Here's Gallup:
The percentage of Americans who identified as Republicans in 2007 is the lowest of any of the 20 calendar years since 1988 that Gallup has conducted its interviewing primarily by telephone. An average of 27.7% of Americans identified as Republicans, based on more than 26,000 Gallup interviews in 2007. The previous low in Republican identification was 28.1% in 1999.Meanwhile, 32.5% of Americans identified as Democrats and 38.6% as political independents last year. The latter percentage is on the high end of what Gallup has measured in the last two decades, surpassed by only the 39.1% independent identification average from 1995. The high point for Democratic identification came in 1988, when 35.6% said they were Democrats.
[...]
The Democratic advantage is even greater when taking into account the partisan leanings of independents. In addition to the 32.5% of Americans who initially identified as Democrats in 2007, another 18.1% initially said they were independents but expressed a Democratic leaning, for a total of 50.6% Democrats and Democratic leaners. A total of 39.6% of Americans identified with, or leaned to, the Republican Party.
That 11-point gap in partisan leaning is the largest Gallup has observed since it began regularly measuring partisan leanings in 1991, topping the previous high gap of 10.2 points from last year.
The latest Associated Press poll isn't too far off:
More people say they are Democrats than said so before voting started in this year's presidential contests while the number of Republicans has remained flat, a survey showed Thursday.[...]
The poll showed 52 percent call themselves Democrats, up from 45 percent in an AP-Ipsos survey in mid-December.

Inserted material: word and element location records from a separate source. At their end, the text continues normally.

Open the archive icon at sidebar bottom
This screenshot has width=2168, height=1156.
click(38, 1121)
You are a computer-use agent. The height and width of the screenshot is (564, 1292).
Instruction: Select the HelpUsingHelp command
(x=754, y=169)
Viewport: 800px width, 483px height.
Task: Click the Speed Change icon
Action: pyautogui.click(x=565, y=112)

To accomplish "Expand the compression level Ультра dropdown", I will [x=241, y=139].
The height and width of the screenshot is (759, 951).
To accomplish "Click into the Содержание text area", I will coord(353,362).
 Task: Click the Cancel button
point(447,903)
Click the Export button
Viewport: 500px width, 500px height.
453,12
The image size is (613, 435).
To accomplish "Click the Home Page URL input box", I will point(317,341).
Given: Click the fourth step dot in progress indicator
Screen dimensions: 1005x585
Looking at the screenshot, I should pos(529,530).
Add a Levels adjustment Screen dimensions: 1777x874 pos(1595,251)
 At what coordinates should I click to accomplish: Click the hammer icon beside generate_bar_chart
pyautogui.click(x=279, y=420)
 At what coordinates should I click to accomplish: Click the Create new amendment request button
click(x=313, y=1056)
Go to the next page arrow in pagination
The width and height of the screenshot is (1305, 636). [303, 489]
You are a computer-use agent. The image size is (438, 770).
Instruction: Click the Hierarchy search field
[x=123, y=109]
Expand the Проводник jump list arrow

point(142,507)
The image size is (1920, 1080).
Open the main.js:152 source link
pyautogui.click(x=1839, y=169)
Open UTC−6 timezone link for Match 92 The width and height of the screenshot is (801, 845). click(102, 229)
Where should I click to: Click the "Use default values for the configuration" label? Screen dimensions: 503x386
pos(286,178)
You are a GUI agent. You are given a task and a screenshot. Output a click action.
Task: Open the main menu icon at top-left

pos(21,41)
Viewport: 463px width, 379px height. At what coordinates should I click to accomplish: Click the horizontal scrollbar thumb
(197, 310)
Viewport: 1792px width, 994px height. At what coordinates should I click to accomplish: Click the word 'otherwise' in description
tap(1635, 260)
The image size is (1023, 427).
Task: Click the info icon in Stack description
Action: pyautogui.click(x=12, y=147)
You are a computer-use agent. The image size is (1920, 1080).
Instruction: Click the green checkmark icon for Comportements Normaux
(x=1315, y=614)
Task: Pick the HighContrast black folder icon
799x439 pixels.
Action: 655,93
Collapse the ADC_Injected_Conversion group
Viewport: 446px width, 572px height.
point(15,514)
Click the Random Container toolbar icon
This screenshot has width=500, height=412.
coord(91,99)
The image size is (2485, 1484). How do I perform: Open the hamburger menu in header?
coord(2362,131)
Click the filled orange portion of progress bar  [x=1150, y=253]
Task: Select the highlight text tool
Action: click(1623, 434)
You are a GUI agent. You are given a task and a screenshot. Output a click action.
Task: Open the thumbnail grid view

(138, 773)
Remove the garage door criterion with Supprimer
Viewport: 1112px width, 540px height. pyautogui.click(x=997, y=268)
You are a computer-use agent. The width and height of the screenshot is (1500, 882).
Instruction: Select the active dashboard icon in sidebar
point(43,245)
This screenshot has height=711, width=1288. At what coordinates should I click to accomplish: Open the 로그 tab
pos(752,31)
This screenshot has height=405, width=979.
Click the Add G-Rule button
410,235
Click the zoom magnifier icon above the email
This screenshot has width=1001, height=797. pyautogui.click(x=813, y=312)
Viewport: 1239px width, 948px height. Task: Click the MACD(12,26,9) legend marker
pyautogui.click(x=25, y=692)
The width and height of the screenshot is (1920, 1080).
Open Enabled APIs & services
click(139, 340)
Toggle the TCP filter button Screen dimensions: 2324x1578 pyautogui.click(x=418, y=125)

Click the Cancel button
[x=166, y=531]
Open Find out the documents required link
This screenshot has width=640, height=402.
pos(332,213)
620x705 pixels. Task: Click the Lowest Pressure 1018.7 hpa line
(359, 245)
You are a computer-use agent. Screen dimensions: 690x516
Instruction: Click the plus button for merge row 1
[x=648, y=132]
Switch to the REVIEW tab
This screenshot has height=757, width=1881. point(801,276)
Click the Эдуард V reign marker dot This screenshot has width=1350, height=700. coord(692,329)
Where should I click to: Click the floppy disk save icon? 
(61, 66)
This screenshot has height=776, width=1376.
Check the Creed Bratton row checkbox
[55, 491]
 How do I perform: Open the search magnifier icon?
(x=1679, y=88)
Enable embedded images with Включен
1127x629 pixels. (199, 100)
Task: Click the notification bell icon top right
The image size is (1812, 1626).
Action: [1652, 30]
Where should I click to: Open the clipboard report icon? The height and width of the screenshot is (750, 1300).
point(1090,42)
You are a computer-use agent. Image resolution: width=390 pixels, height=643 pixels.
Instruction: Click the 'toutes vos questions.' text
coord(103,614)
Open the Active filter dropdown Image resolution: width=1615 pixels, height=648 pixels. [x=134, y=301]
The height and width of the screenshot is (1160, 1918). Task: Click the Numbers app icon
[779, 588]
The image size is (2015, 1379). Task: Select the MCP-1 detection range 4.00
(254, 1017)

Thirty-five percent say they are Republicans, about the same as December's 37 percent.
When one of America's major political parties finds itself hemorrhaging support to the point where fewer than 2 in 5 voters will admit to affiliating with it while the rival party enjoys the support of a majority of the American people, it's in a whole heap of trouble. So while it may be the case that a brutal fight to the convention on the Democratic side would cause more harm than help for the party -- I'm not willing to concede it's the case, but for the sake of argument let's say it is -- it's well worth noting that the Democratic Party nevertheless is standing on much firmer ground than is the Republican Party, which has fallen below 40 percent in voter identification and is seemingly continuing to fall in this key metric of viability as a party.